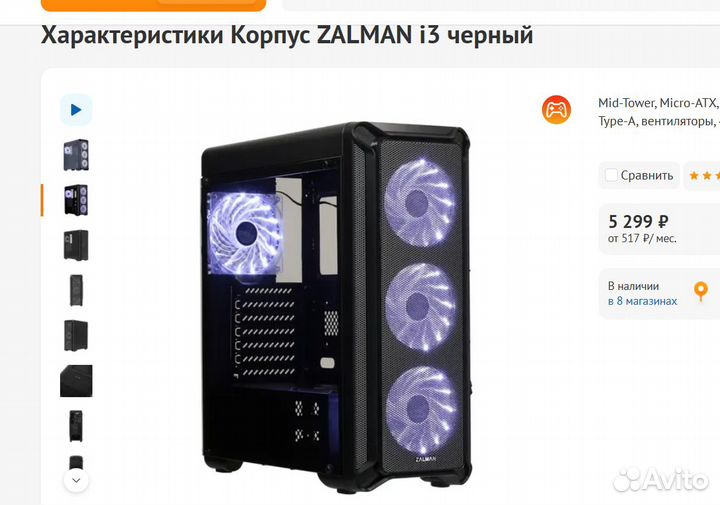Select fifth thumbnail of case angle
The height and width of the screenshot is (505, 720).
[76, 335]
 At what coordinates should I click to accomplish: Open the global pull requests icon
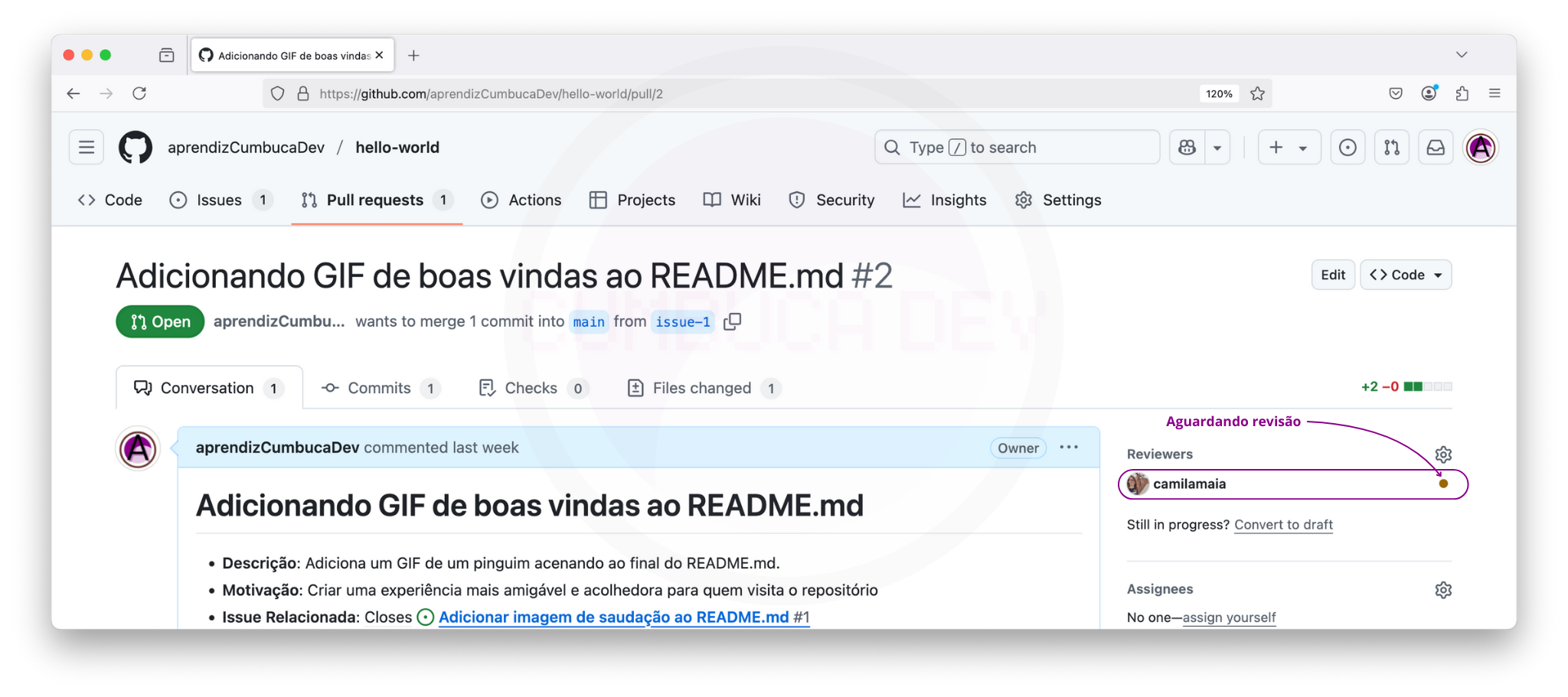pyautogui.click(x=1392, y=148)
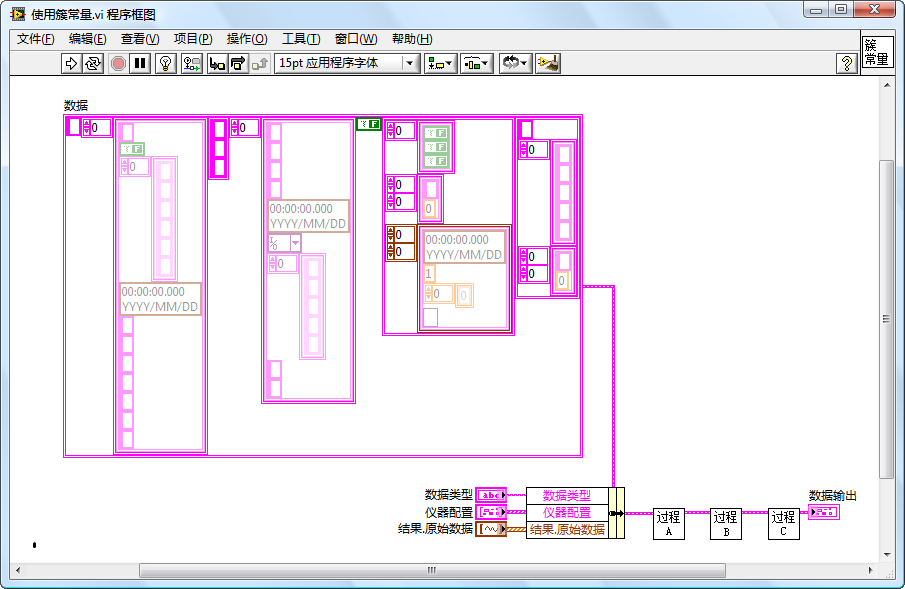The width and height of the screenshot is (905, 589).
Task: Open the 15pt application font dropdown
Action: click(x=346, y=63)
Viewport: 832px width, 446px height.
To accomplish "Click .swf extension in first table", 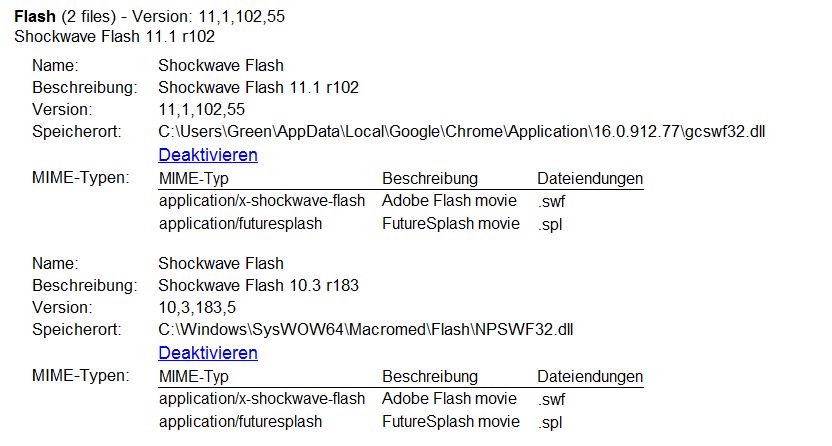I will (x=551, y=202).
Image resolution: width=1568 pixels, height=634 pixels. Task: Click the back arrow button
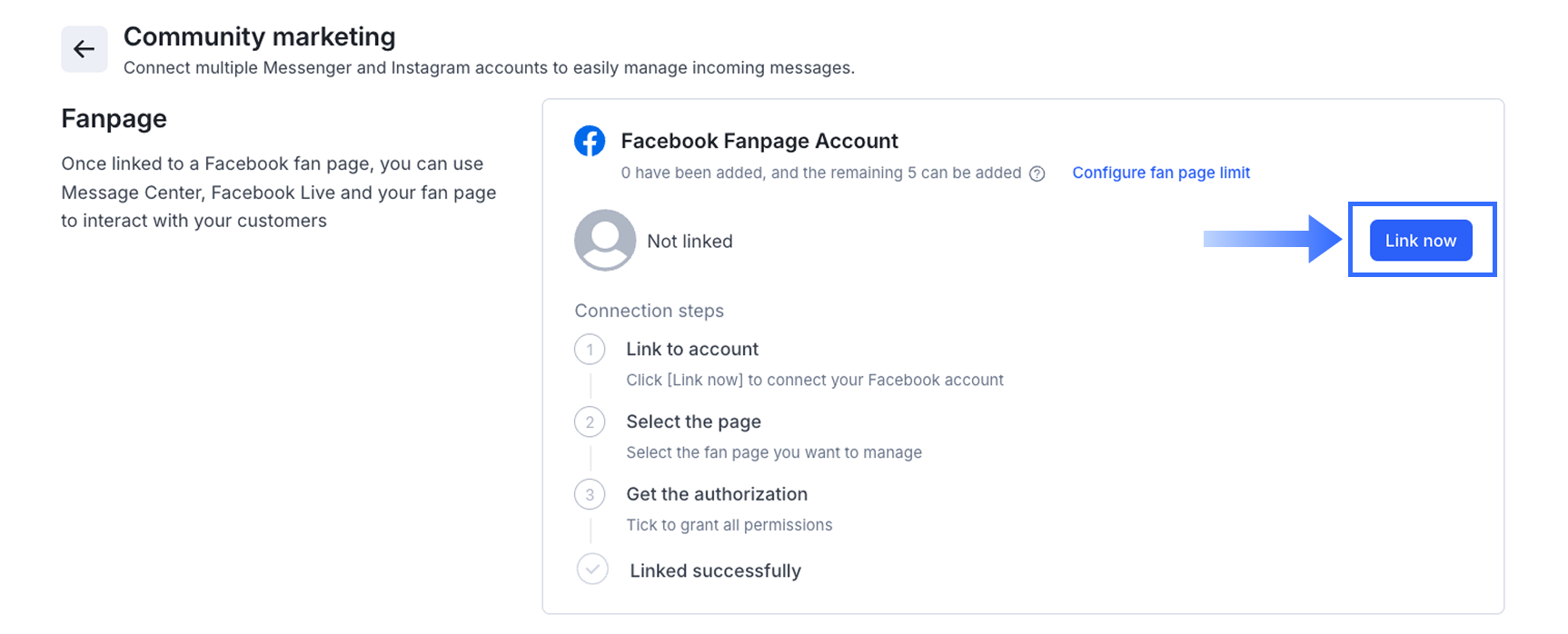point(84,49)
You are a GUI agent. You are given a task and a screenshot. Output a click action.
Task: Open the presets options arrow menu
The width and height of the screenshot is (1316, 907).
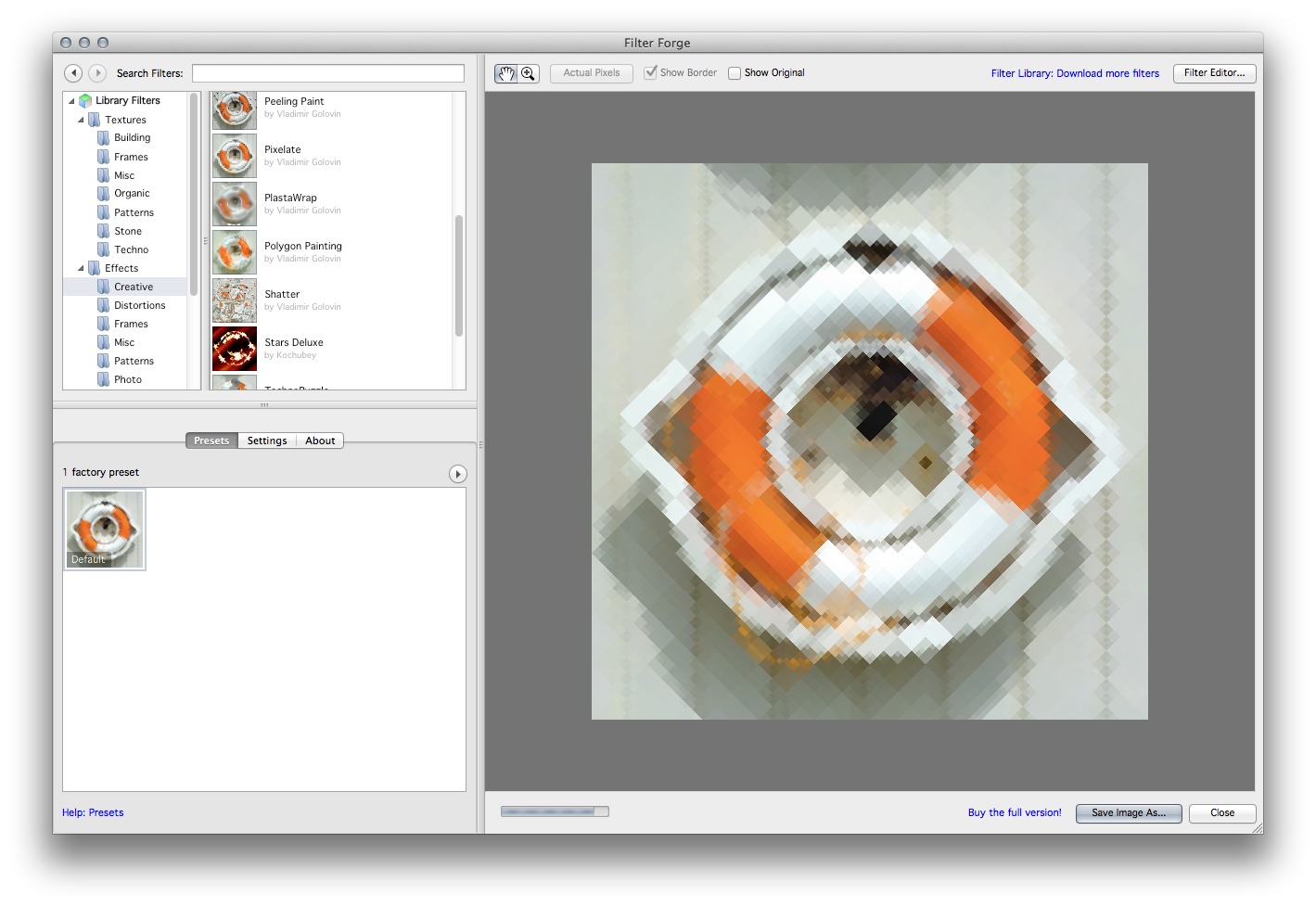pos(457,474)
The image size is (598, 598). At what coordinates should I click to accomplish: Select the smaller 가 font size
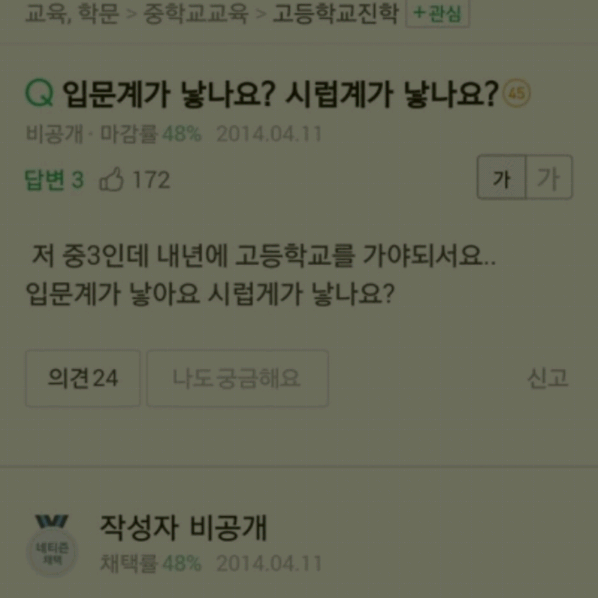pos(502,177)
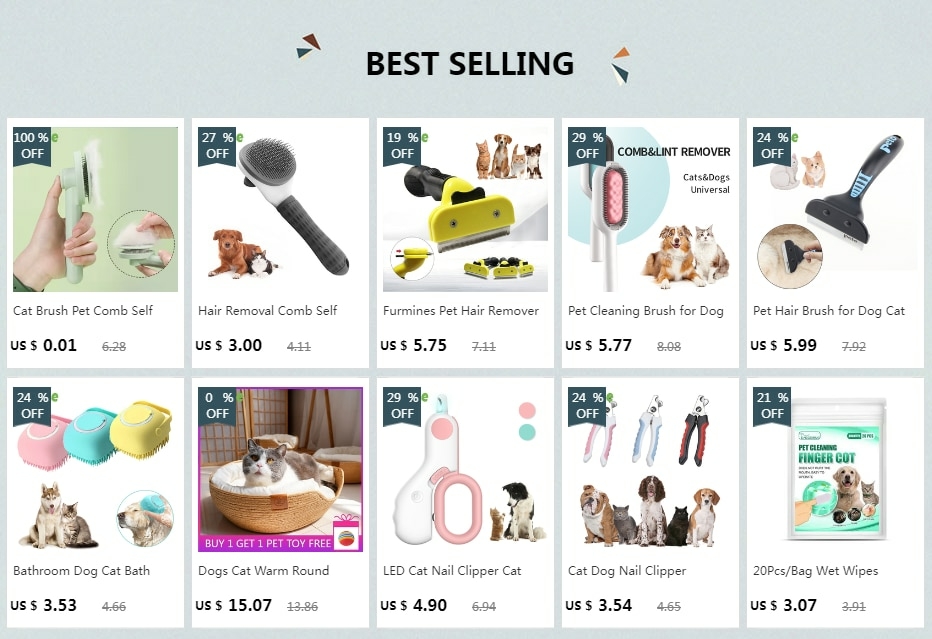The height and width of the screenshot is (639, 932).
Task: Click the Pet Cleaning Brush for Dog title
Action: click(x=646, y=311)
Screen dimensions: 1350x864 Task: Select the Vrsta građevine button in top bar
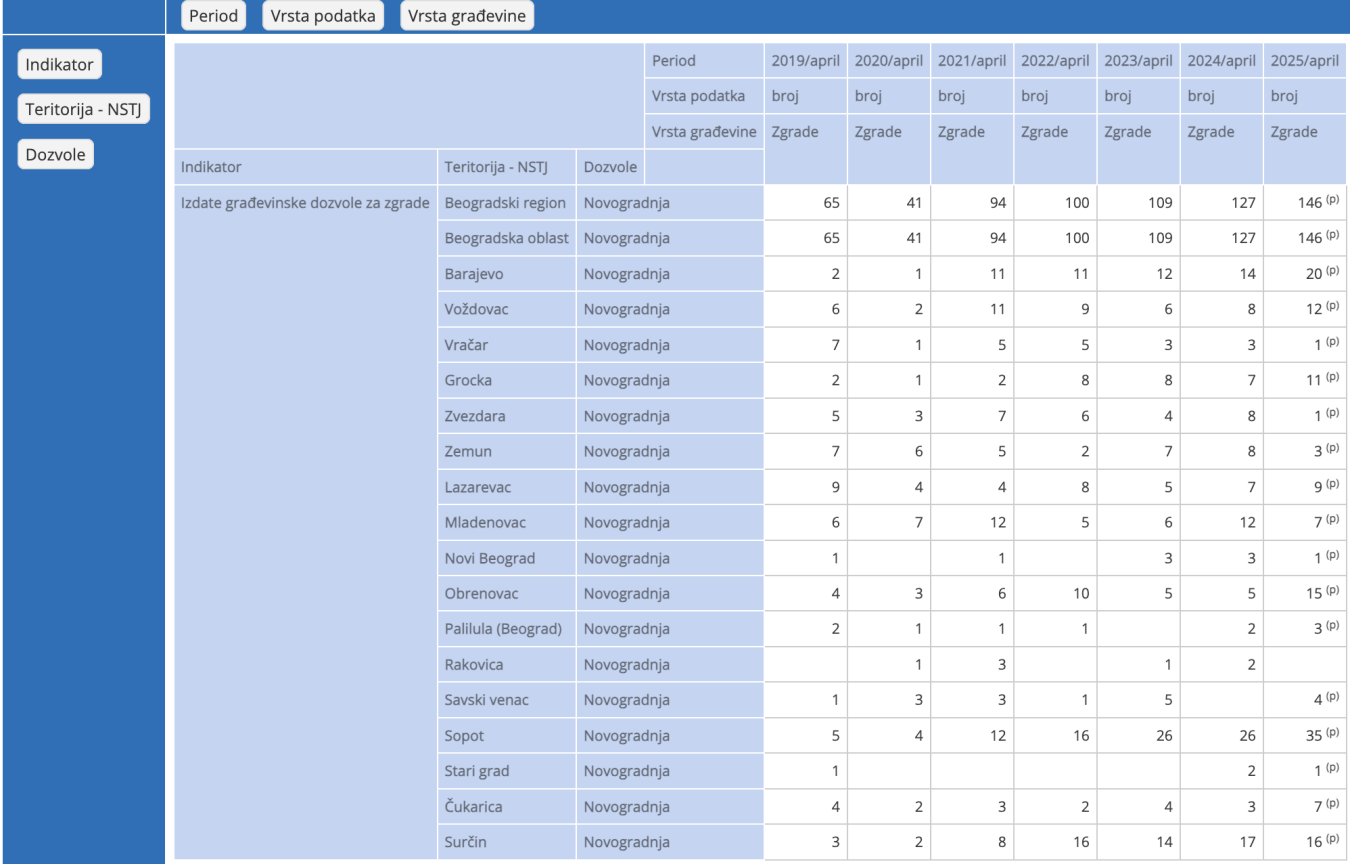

• **Prompt**
Please copy the lines above, starting at the one that holds "Image resolution: width=1568" and stopping after the last line, exactly as they appear and minus the pictures.

• **Finished exercise**
Image resolution: width=1568 pixels, height=634 pixels. Task: Click the back arrow button
point(84,49)
You are a GUI agent. You are given a task and a screenshot. Output a click action.
Task: Open the presets options arrow menu
The width and height of the screenshot is (1316, 907).
pos(457,474)
The image size is (598, 598). At what coordinates should I click to accomplish: Select the smaller 가 font size
pos(502,177)
The height and width of the screenshot is (639, 932).
Task: Click the Pet Cleaning Brush for Dog title
Action: click(x=646, y=311)
Screen dimensions: 1350x864 Task: Select the Vrsta građevine button in top bar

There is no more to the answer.